In Being Mortal, bestselling writer Atul Gawande tackles the toughest problem of his career: how medication cannot simply enhance lifestyles but in addition the method of its ending

Medicine has triumphed nowa days, remodeling start, damage, and infectious disorder from harrowing to doable. yet within the inevitable situation of getting older and loss of life, the targets of drugs look too usually to run counter to the curiosity of the human spirit. Nursing houses, preoccupied with defense, pin sufferers into railed beds and wheelchairs. Hospitals isolate the loss of life, checking for very important indicators lengthy after the ambitions of therapy became moot. medical professionals, dedicated to extending existence, proceed to hold out devastating tactics that during the tip expand suffering.
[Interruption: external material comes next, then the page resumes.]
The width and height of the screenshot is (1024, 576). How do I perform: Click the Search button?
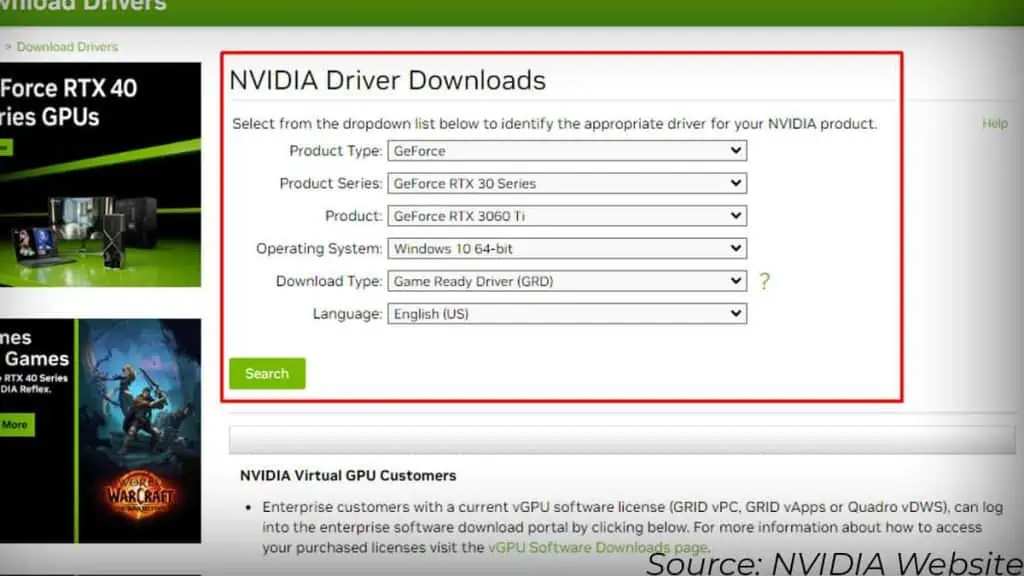click(266, 373)
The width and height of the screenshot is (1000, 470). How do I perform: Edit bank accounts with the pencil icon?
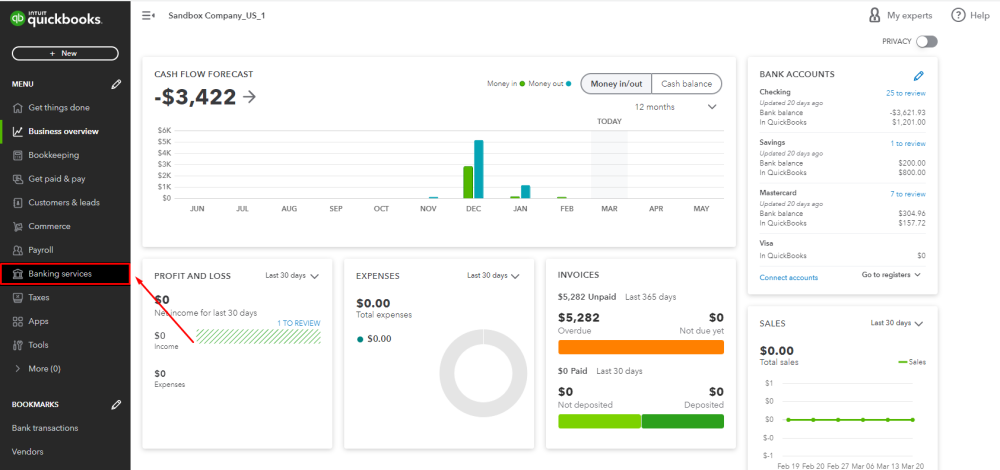pos(918,76)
Gawande, a working towards doctor, addresses his profession’s final obstacle, arguing that caliber of existence is the specified aim for sufferers and households. Gawande deals examples of freer, extra socially gratifying versions for supporting the infirm and established aged, and he explores the different types of hospice care to illustrate person's final weeks or months might be wealthy and dignified.

Full of eye-opening study and riveting storytelling, Being Mortal asserts that drugs can convenience and improve our event even to the top, offering not just a superb existence but in addition a very good finish.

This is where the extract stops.